Linguamatics NLP for City of Hope Registries - Srisairam Achuthan
Srisairam Achuthan described how collaborative teams at City of Hope (CoH) use NLP in research discovery to automate and improve the creation of disease registries, which are organized systems containing patient data from multiple sources, all related to a specific disease diagnosis. For use cases he drilled into details of the Multiple Myeloma Disease Registry and the Transplant Registry for Outcomes Research at CoH.

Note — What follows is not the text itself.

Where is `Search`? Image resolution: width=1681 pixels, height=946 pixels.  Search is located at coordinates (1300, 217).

The current CoH practice required disease registrars to manually extract relevant information from multiple sources, which was time-consuming and not the best use of skilled staff time. CoH created an NLP workflow for automatic extraction of clinical and diagnostic information in a structured format from various unstructured reports associated with patients. This comprised a form builder and data capture and analytics/reporting applications, on top of a structured database, and provided the benefits of enhanced collaborations, self-service access to data, future-proofing, and a “place of truth”.

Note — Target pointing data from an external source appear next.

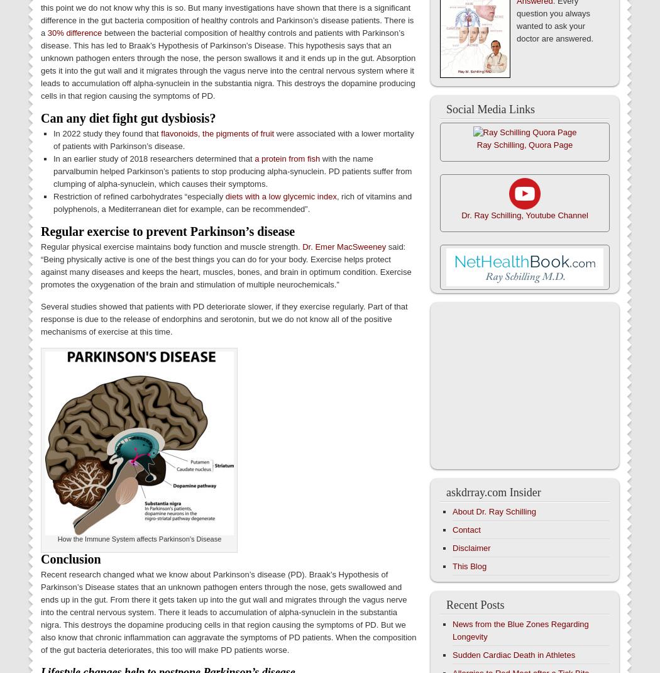 This screenshot has width=660, height=673. Describe the element at coordinates (447, 604) in the screenshot. I see `'Recent Posts'` at that location.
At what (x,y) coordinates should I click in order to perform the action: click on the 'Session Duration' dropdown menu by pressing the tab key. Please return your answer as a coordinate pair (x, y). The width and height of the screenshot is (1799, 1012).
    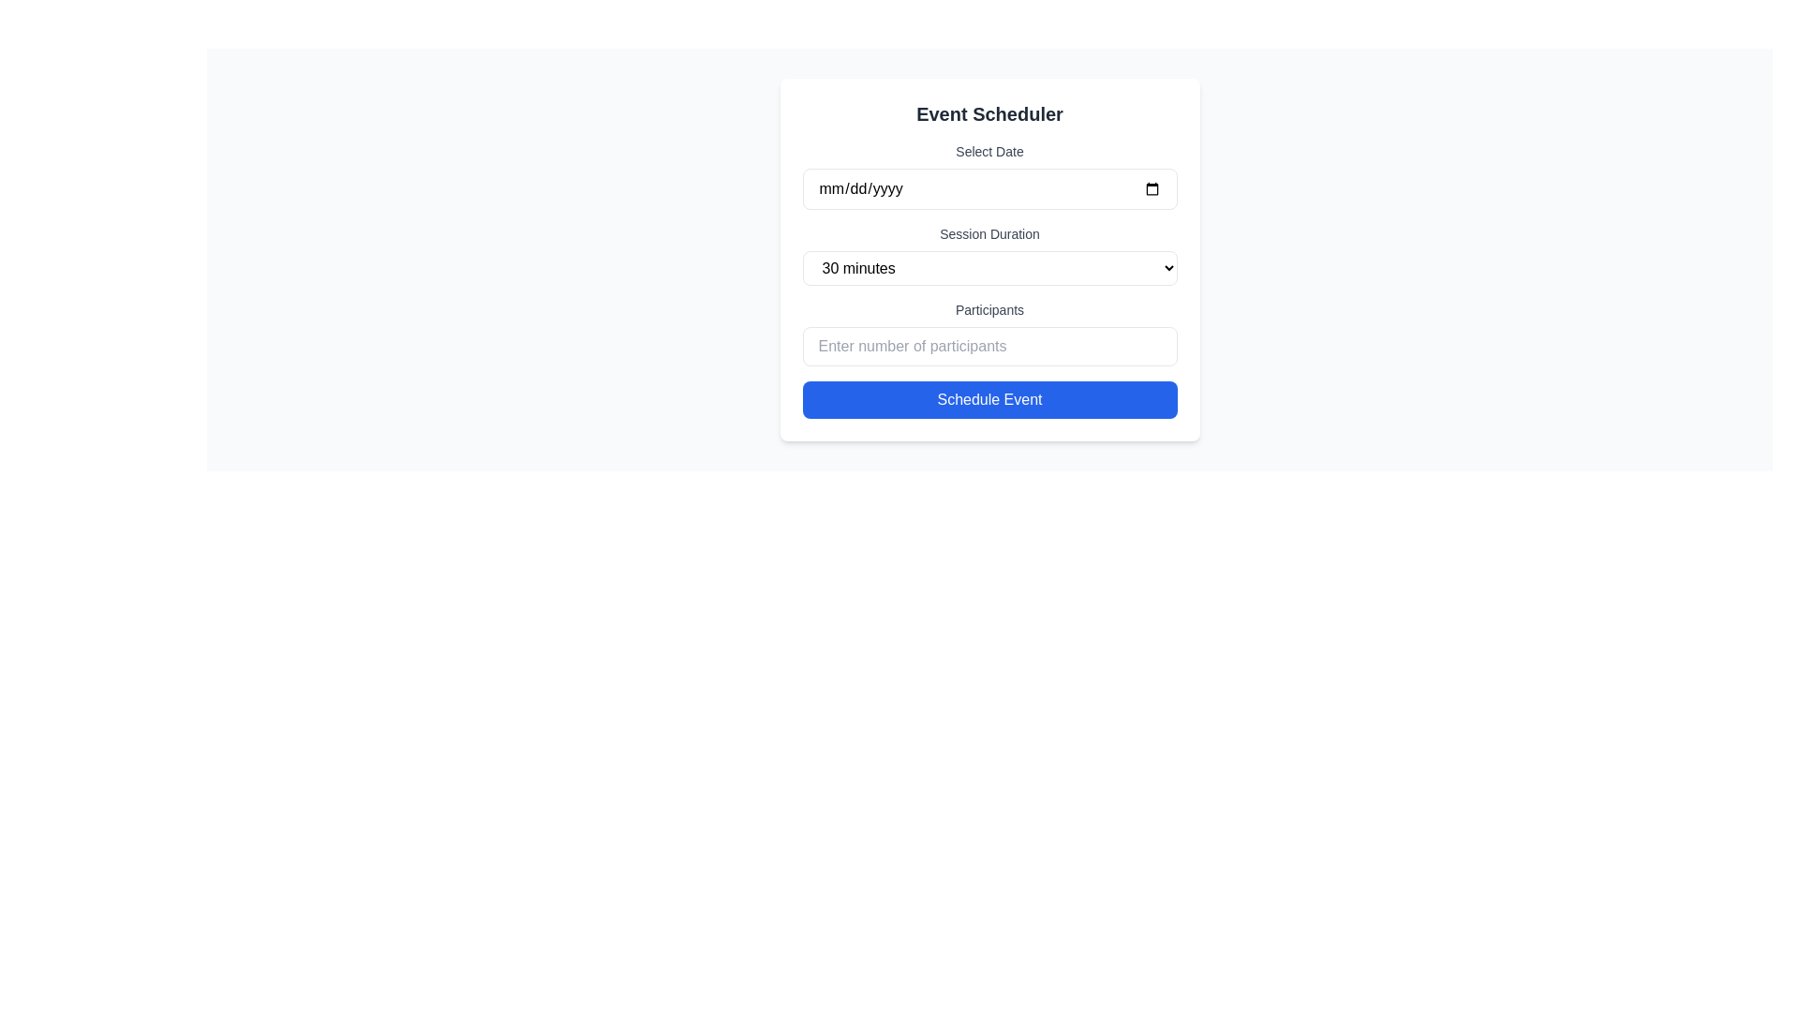
    Looking at the image, I should click on (989, 255).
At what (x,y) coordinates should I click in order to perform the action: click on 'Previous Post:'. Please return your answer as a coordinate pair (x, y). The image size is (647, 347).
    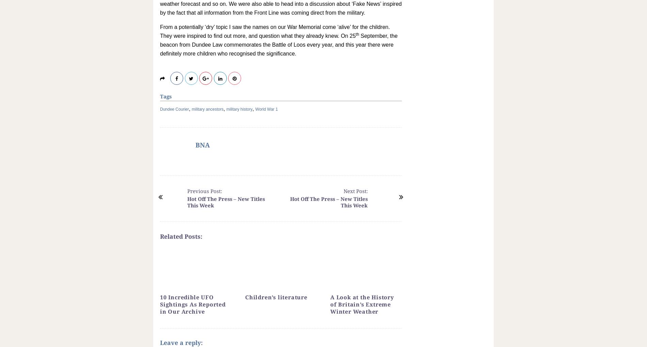
    Looking at the image, I should click on (204, 190).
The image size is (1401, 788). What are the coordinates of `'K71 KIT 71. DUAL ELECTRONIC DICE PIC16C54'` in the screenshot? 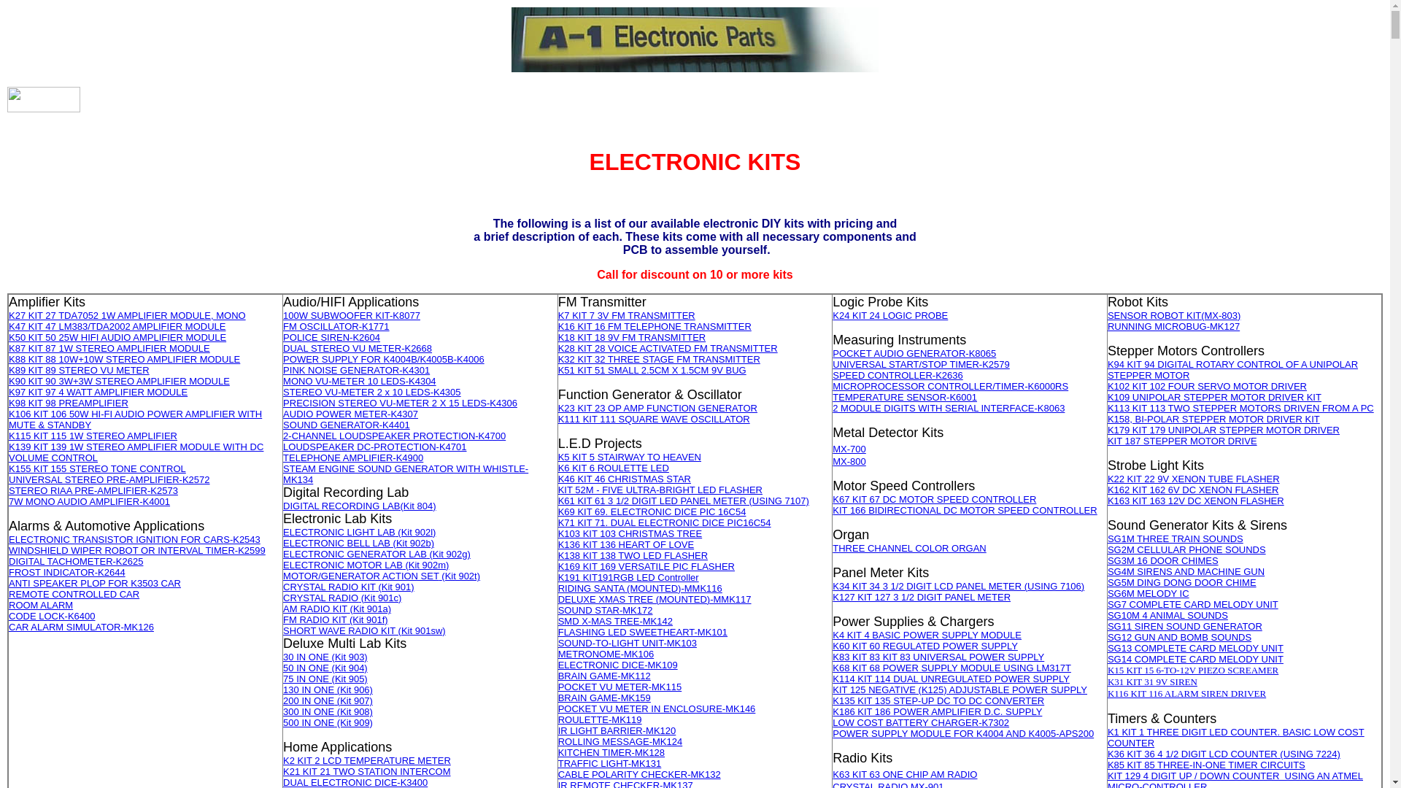 It's located at (557, 522).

Srisairam described how NLP helps in automating the abstraction process for clinical attributes, especially in discretizing data elements embedded within unstructured text and in capturing manual abstraction workflows. He stressed the importance of identifying and analyzing data elements ahead of time. He then discussed in detail the 11 steps needed to create the NLP structured database from the multiple unstructured documents, and how CoH iteratively refined the Linguamatics NLP queries to maximize precision and recall in a training set and then test data.